##### Records

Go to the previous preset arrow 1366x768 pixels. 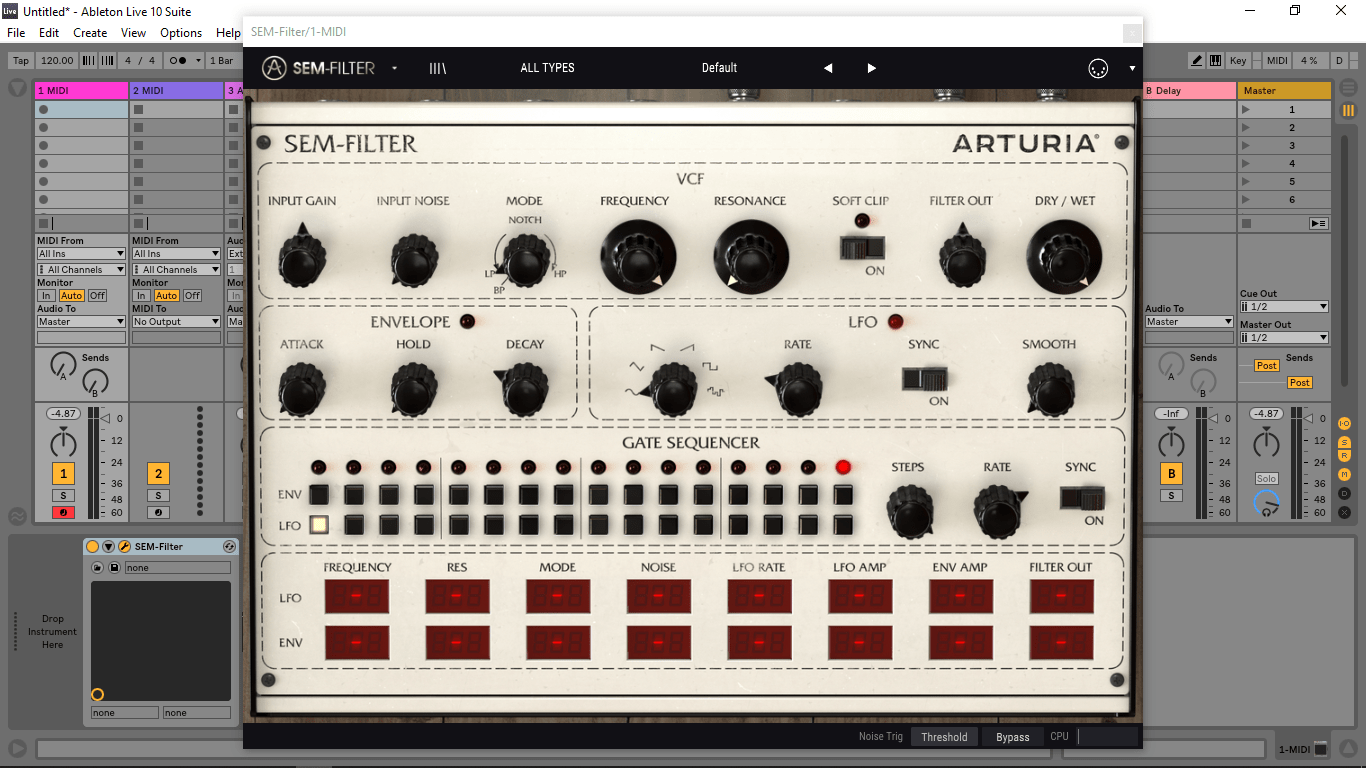(x=828, y=68)
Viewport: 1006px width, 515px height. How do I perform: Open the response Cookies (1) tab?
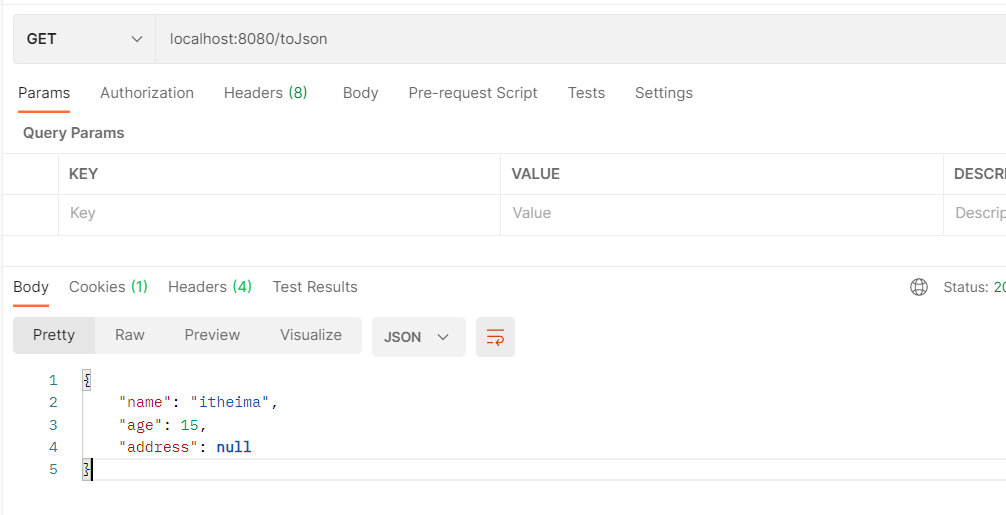click(x=108, y=287)
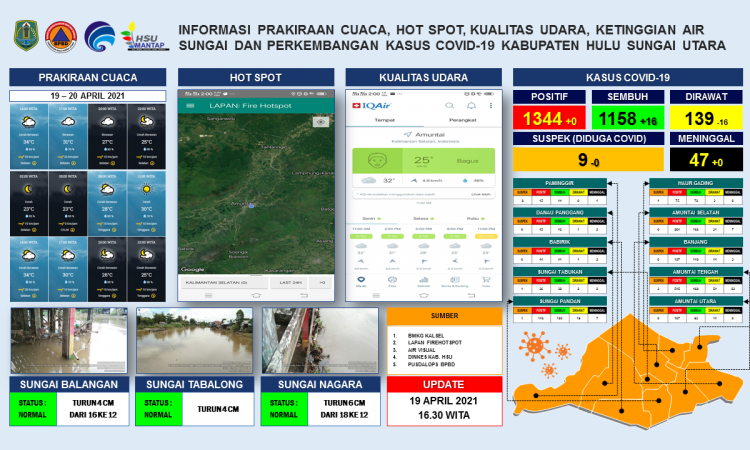Viewport: 750px width, 450px height.
Task: Open the Sungai Balangan river photo
Action: coord(67,340)

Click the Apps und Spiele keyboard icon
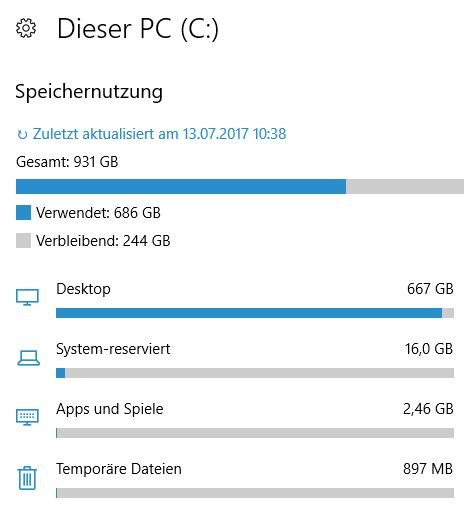point(27,417)
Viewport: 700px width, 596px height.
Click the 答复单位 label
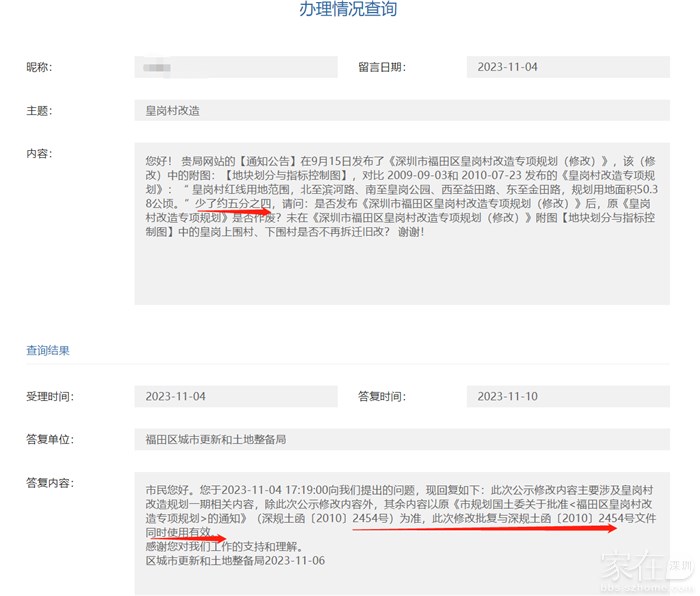click(x=50, y=439)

##########

◆ Task directions ◆
Output the stretch of the listing from the line containing "Viewport: 1006px width, 515px" through the end of the listing, verbatim, with the pictures omitted.

◆ Answer for this exercise ◆
Viewport: 1006px width, 515px height. How do I perform: Open the response Cookies (1) tab?
click(x=108, y=287)
Viewport: 750px width, 450px height.
Task: Open the Sungai Balangan river photo
Action: coord(67,340)

Click the Apps und Spiele keyboard icon
point(27,417)
Viewport: 700px width, 596px height.
Click the 答复单位 label
click(x=50, y=439)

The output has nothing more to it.